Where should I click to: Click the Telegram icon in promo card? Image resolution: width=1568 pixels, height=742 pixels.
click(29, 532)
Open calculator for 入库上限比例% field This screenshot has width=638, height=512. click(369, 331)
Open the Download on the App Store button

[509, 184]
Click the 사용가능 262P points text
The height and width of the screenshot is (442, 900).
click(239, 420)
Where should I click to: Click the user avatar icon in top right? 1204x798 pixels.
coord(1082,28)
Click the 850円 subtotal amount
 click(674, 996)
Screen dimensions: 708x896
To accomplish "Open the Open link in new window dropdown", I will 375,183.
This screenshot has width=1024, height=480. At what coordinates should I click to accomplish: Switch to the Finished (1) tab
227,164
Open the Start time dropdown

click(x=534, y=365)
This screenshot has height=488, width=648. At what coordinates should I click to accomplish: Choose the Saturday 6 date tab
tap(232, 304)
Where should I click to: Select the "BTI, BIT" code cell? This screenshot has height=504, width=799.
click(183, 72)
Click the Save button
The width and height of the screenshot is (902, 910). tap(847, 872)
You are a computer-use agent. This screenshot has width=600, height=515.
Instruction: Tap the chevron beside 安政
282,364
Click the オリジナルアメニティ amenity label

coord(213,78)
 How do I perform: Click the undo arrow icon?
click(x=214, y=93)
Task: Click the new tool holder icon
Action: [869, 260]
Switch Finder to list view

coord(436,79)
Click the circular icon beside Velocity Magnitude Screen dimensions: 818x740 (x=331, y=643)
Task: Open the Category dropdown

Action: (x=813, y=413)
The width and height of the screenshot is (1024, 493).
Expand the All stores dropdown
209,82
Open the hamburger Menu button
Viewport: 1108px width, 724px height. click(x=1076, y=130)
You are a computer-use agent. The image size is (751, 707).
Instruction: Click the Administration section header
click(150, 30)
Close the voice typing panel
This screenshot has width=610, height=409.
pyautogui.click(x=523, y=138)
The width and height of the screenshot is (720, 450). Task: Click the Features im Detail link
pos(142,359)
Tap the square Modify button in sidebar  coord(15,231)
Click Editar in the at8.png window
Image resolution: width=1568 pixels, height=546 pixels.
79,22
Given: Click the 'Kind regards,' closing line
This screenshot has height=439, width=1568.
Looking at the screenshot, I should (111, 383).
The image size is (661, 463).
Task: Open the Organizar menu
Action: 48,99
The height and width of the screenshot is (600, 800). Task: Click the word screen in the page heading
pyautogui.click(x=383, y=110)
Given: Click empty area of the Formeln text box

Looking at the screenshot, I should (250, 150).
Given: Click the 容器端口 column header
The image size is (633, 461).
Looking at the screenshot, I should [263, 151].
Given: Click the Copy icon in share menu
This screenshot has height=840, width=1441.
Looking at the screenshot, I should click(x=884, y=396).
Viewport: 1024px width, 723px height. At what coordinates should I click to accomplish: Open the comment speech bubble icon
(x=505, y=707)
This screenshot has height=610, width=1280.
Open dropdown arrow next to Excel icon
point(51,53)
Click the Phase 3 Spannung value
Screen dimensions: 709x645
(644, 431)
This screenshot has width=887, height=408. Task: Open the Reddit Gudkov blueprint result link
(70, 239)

=-=-=-=-=

Your objective -
The required output is every line above that contains the string "computer".

Task solution -
You are a computer-use agent. This screenshot has width=600, height=515.
You are a computer-use agent. The image size is (751, 707).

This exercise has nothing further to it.